Continue the account of Concepción's bronchiolitis hospital stay below from where it stops.

==== Given text ====

12 Mar 2013
Concepción was a 5-month old girl whom I met on the second day of her hospital stay. Her parents had brought her in because of trouble breathing and a cough. When Alexis, our pediatrician, checked her oxygen saturation it was below 80%. This is bad, especially in a young child that needs good oxygenation for proper brain development. Normal saturation in someone with healthy lungs is 97% or more.
Alexis diagnosed Concepción with bronchiolitis and admitted her to the hospital. Bronchiolitis is a common illness that affects children less than two years of age. Often it is caused by respiratory syncytial virus, leading to inflammation of the bronchioles or the small passages. Treatment is supportive. The most important thing is to keep the child’s oxygenation level up with supplemental oxygen administration.
In the early afternoon Concepción’s parents approached me. Their daughter seemed much improved to them and they wanted to go home. I went to Cathy, the doctor that I was on call with. We turned off Concepción’s supplemental oxygen and checked her saturation. It fell to 85%. Not good enough.

==== Extracted records ====

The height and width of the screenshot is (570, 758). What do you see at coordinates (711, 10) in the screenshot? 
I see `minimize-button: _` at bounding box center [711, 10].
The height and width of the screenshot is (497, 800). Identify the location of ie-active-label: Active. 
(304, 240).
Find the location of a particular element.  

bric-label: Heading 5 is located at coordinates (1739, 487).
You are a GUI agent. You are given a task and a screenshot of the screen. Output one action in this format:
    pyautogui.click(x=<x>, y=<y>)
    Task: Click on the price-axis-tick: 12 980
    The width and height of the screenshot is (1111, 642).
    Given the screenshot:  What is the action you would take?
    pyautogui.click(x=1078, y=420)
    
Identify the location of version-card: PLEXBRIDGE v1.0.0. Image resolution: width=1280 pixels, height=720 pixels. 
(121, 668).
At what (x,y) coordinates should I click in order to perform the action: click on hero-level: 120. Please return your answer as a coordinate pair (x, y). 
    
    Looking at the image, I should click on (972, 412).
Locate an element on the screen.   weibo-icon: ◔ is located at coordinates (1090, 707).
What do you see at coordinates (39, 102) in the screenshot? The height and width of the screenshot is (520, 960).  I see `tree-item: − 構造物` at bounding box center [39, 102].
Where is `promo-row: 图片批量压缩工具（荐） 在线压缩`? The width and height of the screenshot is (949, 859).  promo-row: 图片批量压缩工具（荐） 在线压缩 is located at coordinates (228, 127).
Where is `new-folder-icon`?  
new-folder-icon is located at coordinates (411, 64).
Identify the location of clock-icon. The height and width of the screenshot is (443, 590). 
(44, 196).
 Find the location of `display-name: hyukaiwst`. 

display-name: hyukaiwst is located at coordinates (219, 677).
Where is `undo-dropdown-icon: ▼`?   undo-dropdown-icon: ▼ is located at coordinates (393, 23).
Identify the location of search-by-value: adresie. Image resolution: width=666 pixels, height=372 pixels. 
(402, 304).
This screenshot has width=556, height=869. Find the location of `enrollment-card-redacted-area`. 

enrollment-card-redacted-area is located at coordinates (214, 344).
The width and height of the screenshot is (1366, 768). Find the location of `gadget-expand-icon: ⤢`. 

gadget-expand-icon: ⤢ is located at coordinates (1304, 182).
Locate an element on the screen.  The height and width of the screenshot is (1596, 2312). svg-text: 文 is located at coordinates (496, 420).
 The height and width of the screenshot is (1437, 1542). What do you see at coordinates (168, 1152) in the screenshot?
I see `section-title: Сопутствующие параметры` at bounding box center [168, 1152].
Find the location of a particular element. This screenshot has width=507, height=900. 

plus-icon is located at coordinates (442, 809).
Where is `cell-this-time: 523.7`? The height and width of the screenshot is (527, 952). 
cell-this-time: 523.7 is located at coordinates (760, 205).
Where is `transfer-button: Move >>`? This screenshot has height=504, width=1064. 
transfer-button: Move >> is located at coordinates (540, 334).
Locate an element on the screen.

====

-- Reply to the task --
“Los pasajes a sus pulmones todavía están inflamadas.” The passageways to her lungs are still inflamed. “Her body won’t get enough oxygen without the extra she’s getting here. She has to stay until she no longer needs extra oxygen.”
“But her cough is gone. And she’s breathing much better.”
They didn’t get it.
I’d forgotten how complex the body can be. The idea of giving someone a higher percentage of oxygen (the air we breathe is 21% O2) so that, through their ill lungs, their body will still receive the amount that it needs – the amount that healthy lungs would pull out of the air – is a difficult one. And it can be a distinctly foreign one to someone from a different system of education and a different way of life.
We were struggling to explain, not getting anywhere. Finally, we asked the family to speak with our social worker. Once they learned that sliding scale payment system was available to them, based on their income, they agreed to stay.
The next morning at signout, the change-of-shift meeting where healthcare workers hand over their patients, Cathy and I expressed our frustration. We didn’t understand how parents could still want to remove their child from the hospital when her doctors are clearly telling them it is dangerous.
Nearing the end of his one-and-a-half-year stint with the hospitalito, Andy had much more experience with the patient population than we. He chimed in with some of the most important words of healthcare wisdom I’ve heard.
“It’s because their concern is not your concern.”
I think I actually stopped breathing for a second, so deep was their impact on me.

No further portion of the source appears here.